Quelle qualité d'effluent un MBR peut-il réellement fournir à un industriel agroalimentaire de Mount Sterling ?
Un MBR équipé de membranes PVDF submergées de 0,1 μm fournit typiquement une DBO <5 mg/L, des MES <1 mg/L et une turbidité <1 NTU, ce qui satisfait avec marge aux limites journalières maximales et moyennes sur 30 jours de 40 CFR Part 405 (viande et volaille) et Part 406 (produits laitiers). Mannina et al. (2020) rapportent également une concentration de microplastiques dans l'effluent MBR de 0,4 MP/L contre 1,0 MP/L pour la CAS, soit une réduction de 60 % pertinente pour le suivi de la contamination issue des emballages.
Quelles réglementations Ohio EPA et fédérales s'appliquent à un rejet agroalimentaire dans la zone de Mount Sterling ?
Un industriel de la viande, de la volaille ou du lait dans le centre de l'Ohio est très probablement soumis aux directives d'effluent 40 CFR Part 405 ou 40 CFR Part 406, mises en œuvre via le programme NPDES ou de prétraitement de l'Ohio EPA. Pour les installations rejetant vers une POTW, le règlement d'assainissement du Licking County Water Reclamation District régit les limites locales de FOG, de pH et de surtaxe ; pour un rejet en surface, l'examen d'antidégradation de l'Ohio EPA s'applique aux exutoires nouveaux ou agrandis et attend en général une base technologique documentée.

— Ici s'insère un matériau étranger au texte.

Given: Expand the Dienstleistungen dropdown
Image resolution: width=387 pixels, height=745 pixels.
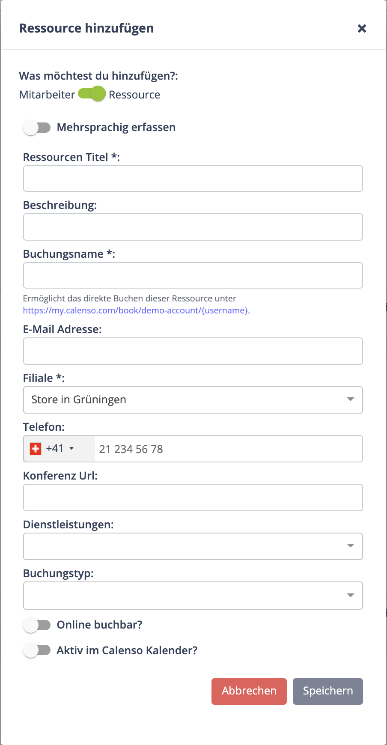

Une file CAS existante peut-elle être rénovée en MBR sans construire de nouveaux bassins ?
Oui. La rénovation standard conserve le bassin d'aération existant et remplace ou complète le clarificateur par un caisson de modules MBR submergés à plaques planes, tel que la série DF à 80 à 225 m² par cassette et 32 à 135 m³/j par cassette. La cassette membranaire s'insère dans le bassin existant ou à ses côtés, les surpresseurs existants sont réutilisés ou redimensionnés pour l'air de balayage, et le clarificateur existant est mis hors service sur place, ce qui évite tout nouveau génie civil et maintient l'installation dans un budget de type skid packagé.